» **COMPITO DA SVOLGERE**: Prosegui il testo sulla crisi della Seconda Repubblica e sulla proposta di Fassina di votare a ottobre, riprendendo subito dopo la sua ultima frase.

» **BRANO PROPOSTO**:
****

Il senso di inanità e di noia è qualcosa con cui abbiamo imparato a convivere ormai da lungo tempo. L’impressione di avere a che fare con parole tanto a lungo ripetute da aver smarrito il proprio senso, parole tra cui il lessico del nuovo occupa ormai il primo posto. E’ da decenni che si pontifica di novità, di giovani, di rinnovamento, ma via via con un crescente senso di fatica e stanchezza.

Nel frattempo la Seconda Repubblica sembra infilarsi in una masochistica coazione a ripetere, riproducendo la crisi che diede ad essa la luce nel 1992-1993. Una crisi finanziaria. Un governo tecnico. Una rivolta popolare contro la partitocrazia. Un dilagare di inchieste giudiziarie. Nuovi partiti che bussano alla porta, sovrapponibili a quelli di un tempo (Montezemolo come nuovo Berlusconi, Grillo come nuovo Bossi). Una sinistra che sopravvive ma non sfonda.

Tuttavia questo destino non è senza alternative. E’ su questo punto che la proposta di Fassina di andare ad elezioni ad ottobre vorrebbe sollevare una riflessione.

Cosa implicherebbe questa decisione?Si tratterebbe certo di una rottura forte con quello che si è detto e praticato finora. L’azione di governo è stata finora, non solo in Italia, ma in tutti i paesi mediterranei coinvolti dalla crisi, improntata a un determinato concetto di responsabilità. E’ necessario – si diceva – formare governi tecnici, o di larga coalizione che prendano decisioni impopolari che restaurino la fiducia dei mercati. Paradossalmente, come ha poi aggiunto Fassina replicando a Casini che sosteneva appunto la necessità di scelte impopolari, si assume quasi l’impopolarità della scelta come pietra di paragone della sua bontà.

Si assume che l’uso di questi strumenti sia migliore del ricorso alle urne, in quanto quest’ultimo avrebbe condotto a spinte populistiche.

****

» **MATERIALE FORNITO**:
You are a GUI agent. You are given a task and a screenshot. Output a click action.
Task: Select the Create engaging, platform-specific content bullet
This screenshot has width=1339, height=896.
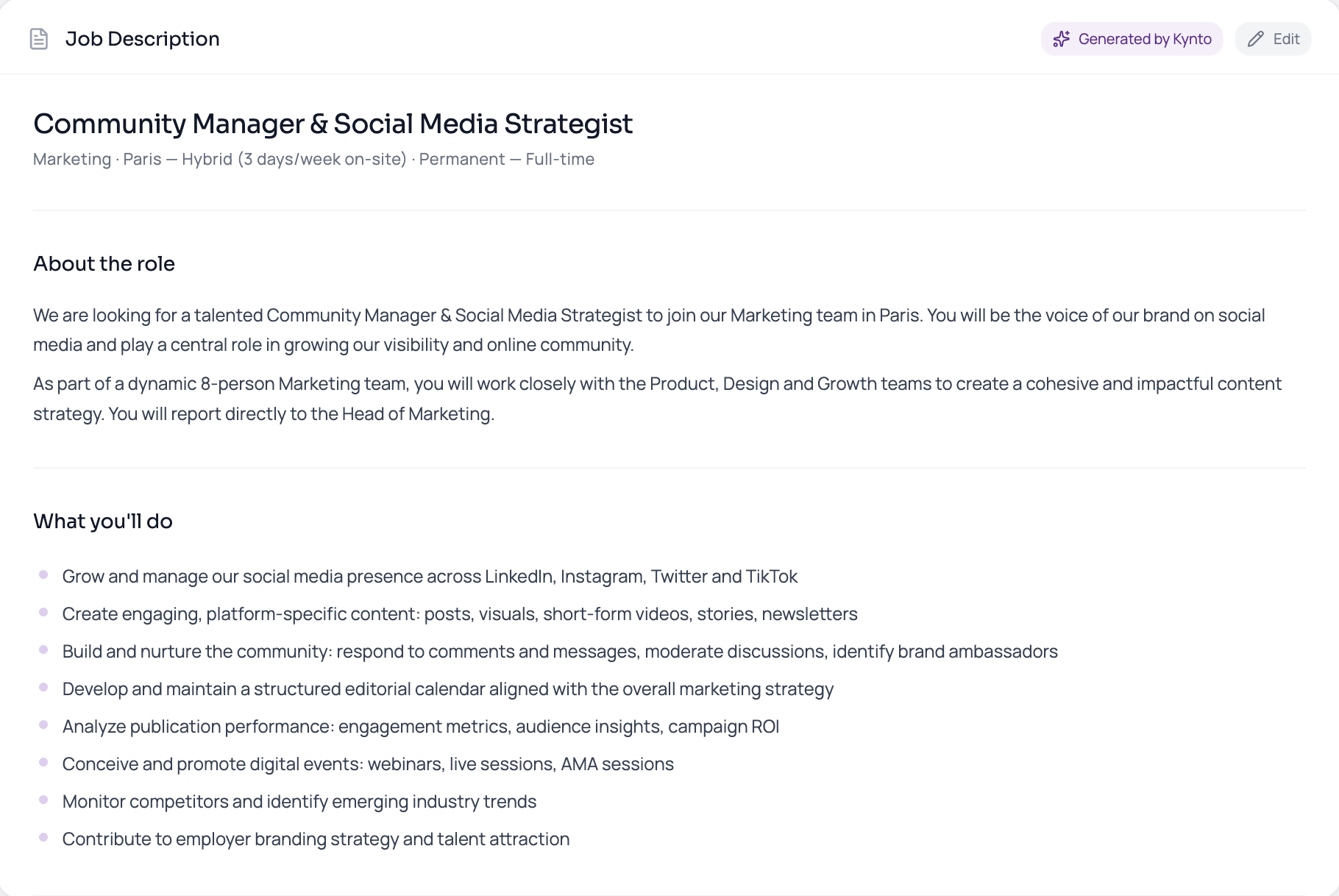[x=460, y=614]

****

» **RISULTATO DELL'ESERCIZIO**:
Si imposta così una unilaterale alternativa tra “populismo delle destre e impopolarità delle tecnocrazie. Al fondo sta la convinzione che, insomma, la democrazia va bene ma solo quando serve a poco, mentre invece quando il gioco si fa duro, nei momenti delle scelte decisive, quel manipolo di buffoni e teatranti che affollano la scena politica debba farsi da parte per far spazio alle persone serie. Ma se poi accade che il gioco si inceppa e le persone serie falliscono?

A questo punto la politica pare trovarsi sola di fronte alla propria crisi e alla minaccia del populismo, essendo state spazzate via tutte le alternative. Ma quello che bisognerebbe invece capire è che la radice della crisi della politica sta proprio nella sua non volontà di affrontare le crisi, le situazioni di emergenza.

Che il politico deve assumersi delle responsabilità. E che i sacrifici possono e devono essere chiesti, se necessari, ma che compito della politica è spiegare perché si debbano fare tali sacrifici, a quale fine, in base a quale orizzonte di senso. E compito della politica nel momento della crisi è anche e soprattutto scegliere (giacché krisis significa proprio scelta), perché non esistono soluzioni tecniche, ma solo soluzioni politiche, che inevitabilmente colpiscono alcuni interessi più di altri.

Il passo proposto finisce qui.